Detailed design document:

  • docs/development/copilot-engineering-plan.md

7. Custom Agent Design Recommendations

7.1 Suggested architecture (for this repo)

  • Orchestrator Pipe: session lifecycle, model routing, streaming events.
  • Tool Adapter Layer: unify OpenWebUI Tools / OpenAPI / MCP with param validation and name normalization.
  • Workspace I/O Layer: sandboxed file operations + publish pipeline.
  • Render Layer: <think> lifecycle, tool cards, status/notification events.

7.2 MVP checklist

  1. Dual config model: Valves + UserValves (user overrides first).
  2. Unified context helpers: _get_user_context / _get_chat_context.
  3. At least one artifact-delivery tool (e.g., publish_file_from_workspace).
  4. Minimal streaming loop: reasoning_delta, message_delta, tool.execution_complete.
  5. Unified error reporting via notification events.

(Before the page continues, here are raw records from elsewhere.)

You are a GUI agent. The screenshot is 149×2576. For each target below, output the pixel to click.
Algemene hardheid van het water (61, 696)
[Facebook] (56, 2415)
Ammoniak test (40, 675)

7.3 Three high-impact agents you can build now

  • Repo Analyst Agent: output architecture map, risk list, and refactor proposals.
  • Release Draft Agent: generate Conventional Commit title/body + bilingual release summary.
  • Docs Sync Agent: compare source/doc versions and output a concrete sync file list.

7.4 Implementation priority

  • P0: Release Draft Agent (highest ROI, lowest risk).
  • P1: Docs Sync Agent (reduces doc drift).
  • P2: Repo Analyst Agent (medium/long-term evolution).

8. Troubleshooting

  • HTML not showing? Ensure it's wrapped in a ```html ... ``` code block.
  • Database error? Check if you called synchronous DB methods directly in an async function; use asyncio.to_thread.
  • Parameters not working? Check if Valves are defined correctly and if they are being overridden by UserValves.